Schrijf het volgende stuk van de nota over het Amsterdamse beleid voor straatartiesten, aansluitend op de laatste zin van de leestekst.

• **Leestekst**
□ □ □
Nota Centrale Stad Amsterdam AA/dG - 8 december 2004
Kunstenaars in de kou
Inleiding
5 september jongstleden hielden straatartiesten op de Dam een protestmanifestatie
tegen het Amsterdamse beleid voor straatartiesten. De makers van straattheater
signaleren een verschraling in het aanbod van straattheater in Amsterdam doordat het in
het straattheaterseizoen van 2004 voor niet-EU artiesten moeilijker is geworden om een
vergunning te krijgen voor het opvoeren van straattheater. Deze belemmering zorgt voor
een verschraling van het straattheater in Amsterdam. Daarmee dreigt een van de
aantrekkingskrachten van Amsterdam te verdwijnen.
Bij het in ontvangst nemen van de petitie van straatartiesten gaf stadsdeelvoorzitter
van der Stoel van stadsdeel centrum aan dat het stadsdeel en de stad geen beleid voert
op dit punt. Zij gaf aan dat haar handen gebonden zijn door hogere regelgeving. Sinds
de invoering van de koppelingswet en de daarop gebaseerde doorvoering van het
koppelingsbeginsel in het Vreemdelingenbesluit 2000
[1] is het namelijk niet meer
toegestaan vergunningen af te geven aan bepaalde categorieën vreemdelingen
[2].
Amsterdam Anders/De Groenen heeft in stadsdeel Centrum al eerder aangegeven met
voorstellen op het punt van het straattheater te zullen komen. Nu de handen van de
wethouder gebonden zijn, wil Amsterdam Anders/De Groenen haar graag bevrijden van deze
beknelling.
Het is niet alleen uit naastenliefde voor stadsdeelvoorzitter van der Stoel dat
Amsterdam Anders/De Groenen met voorstellen komt. Amsterdam Anders/De Groenen heeft
hiervoor ook een aantal principiële redenen.
Redenen voor aanpassing regeling straatartiesten
In de eerste plaats koestert Amsterdam Anders/De Groenen het ideaal van een vrij
Amsterdam, met alle ruimte voor kleinschalige initiatieven, kunstenaars en de
ambachtelijke economie. Een stad met zo min mogelijk regels om burgers te beperken in
hun doen en laten. Een stad met alleen regels die nodig zijn om de vrije stad te
beschermen tegen overwoekering door auto's, reclame en de ongebreidelde marktwerking.
□ □ □
• **Materiaal**
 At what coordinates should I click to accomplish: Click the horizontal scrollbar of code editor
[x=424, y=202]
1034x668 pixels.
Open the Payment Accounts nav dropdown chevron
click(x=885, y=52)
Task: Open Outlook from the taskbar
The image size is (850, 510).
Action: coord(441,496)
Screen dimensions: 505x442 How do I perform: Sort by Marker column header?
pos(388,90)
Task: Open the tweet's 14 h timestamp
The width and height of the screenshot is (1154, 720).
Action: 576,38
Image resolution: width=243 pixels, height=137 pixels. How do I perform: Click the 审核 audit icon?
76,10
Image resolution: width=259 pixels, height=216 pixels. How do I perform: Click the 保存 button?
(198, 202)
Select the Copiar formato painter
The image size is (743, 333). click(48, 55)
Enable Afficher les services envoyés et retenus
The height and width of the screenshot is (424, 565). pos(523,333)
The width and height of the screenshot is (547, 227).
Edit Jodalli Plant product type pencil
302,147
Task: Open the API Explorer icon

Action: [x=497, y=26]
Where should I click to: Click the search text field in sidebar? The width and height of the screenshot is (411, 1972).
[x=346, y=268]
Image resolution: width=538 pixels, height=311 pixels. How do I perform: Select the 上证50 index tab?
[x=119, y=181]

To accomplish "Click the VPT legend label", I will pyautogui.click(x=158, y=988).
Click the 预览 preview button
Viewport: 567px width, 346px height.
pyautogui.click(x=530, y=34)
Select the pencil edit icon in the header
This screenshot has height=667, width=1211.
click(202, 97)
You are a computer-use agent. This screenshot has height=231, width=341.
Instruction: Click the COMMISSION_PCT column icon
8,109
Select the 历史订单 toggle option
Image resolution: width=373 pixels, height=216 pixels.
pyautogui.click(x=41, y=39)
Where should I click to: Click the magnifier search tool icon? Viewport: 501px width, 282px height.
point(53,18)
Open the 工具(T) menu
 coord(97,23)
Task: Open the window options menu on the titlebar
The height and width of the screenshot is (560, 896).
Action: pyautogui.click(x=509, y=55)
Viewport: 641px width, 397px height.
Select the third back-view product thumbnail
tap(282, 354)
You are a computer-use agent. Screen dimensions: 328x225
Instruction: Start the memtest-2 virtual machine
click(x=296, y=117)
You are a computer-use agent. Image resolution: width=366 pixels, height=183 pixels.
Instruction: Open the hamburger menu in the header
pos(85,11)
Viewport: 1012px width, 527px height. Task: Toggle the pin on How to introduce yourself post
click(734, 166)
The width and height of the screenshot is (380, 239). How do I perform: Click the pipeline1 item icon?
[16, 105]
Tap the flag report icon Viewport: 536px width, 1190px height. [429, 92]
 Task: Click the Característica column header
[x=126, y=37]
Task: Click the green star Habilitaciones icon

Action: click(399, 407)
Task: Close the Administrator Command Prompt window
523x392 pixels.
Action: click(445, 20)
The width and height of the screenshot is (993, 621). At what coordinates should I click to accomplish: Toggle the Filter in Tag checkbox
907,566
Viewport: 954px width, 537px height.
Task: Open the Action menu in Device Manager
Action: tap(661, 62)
□ □ □
• **Antwoord**
In dat licht zou Amsterdam Anders/De Groenen de APV-bepaling over straattheater het
liefst willen afschaffen. Dit zou de betekenis van het betreffende artikel in het licht
van de beperking van overlast echter miskennen.
In de tweede plaats valt straattheater onder de vrijheid van meningsuiting. In Nederland
is de vrijheid van meningsuiting een grondrecht. De vrijheid van meningsuiting geldt
voor iedereen in Nederland, ongeacht status, afkomst of verblijfstitel. Door het stellen
van de voorwaarde van een bepaalde verblijfstitel voor het verkrijgen van een vergunning
voor het ten uitvoer brengen van straattheater wordt dit grondrecht voor mensen die niet
over de juiste verblijfsvergunning beschikken volledig ingeperkt. Dat mag niet, dus dat
moeten we als stad proberen op te lossen.
Een derde reden is dat de uitsluiting van categorieën vreemdelingen van allerlei
mogelijkheden om zich te uiten, en anderszins te bestaan in Nederland en Amsterdam
volgens ons een verkeerde gedachte is. Pogingen van de minister om de maatschappij te
doordrenken met vreemdelingen-uitsluitingmechanismen veroorzaken een tweedeling in de
maatschappij die onacceptabele gevolgen heeft. Vrije en creatieve individuen worden in
de illegaliteit met de daarbij behorende overlevingscriminaliteit gedrukt, en de
maatschappij drijft af van het liberaal democratische ideaal dat er aan ten grondslag
ligt.
Een vierde reden is het belang van straattheater voor een bruisende stad. Straattheater
wordt gemaakt door een grote groep Europese en buiten-Europese artiesten, die
rondtrekken door Europa en op bepaalde plekken voor kortere of langere tijd optreden.
Dat straattheater een internationale aangelegenheid is blijkt bijvoorbeeld aan het
programma 2004 van het jaarlijkse straattheaterfestival in Rotterdam, waarbij twaalf
van de dertig artiesten(groepen) van buiten de EU komen, waaronder een van de winnaars
[3]. In totaal kwamen twintig van de
dertig groepen uit het buitenland. Deze dynamische cultuur moet zo min mogelijk beperkt
worden door beknellende regeltjes opdat in Amsterdam een groot en interessant aanbod
van straatartiesten aanwezig is. De Rotterdamse APV laat dit grote aanbod overigens op
een andere manier toe dan wij hier willen voorstellen
[4].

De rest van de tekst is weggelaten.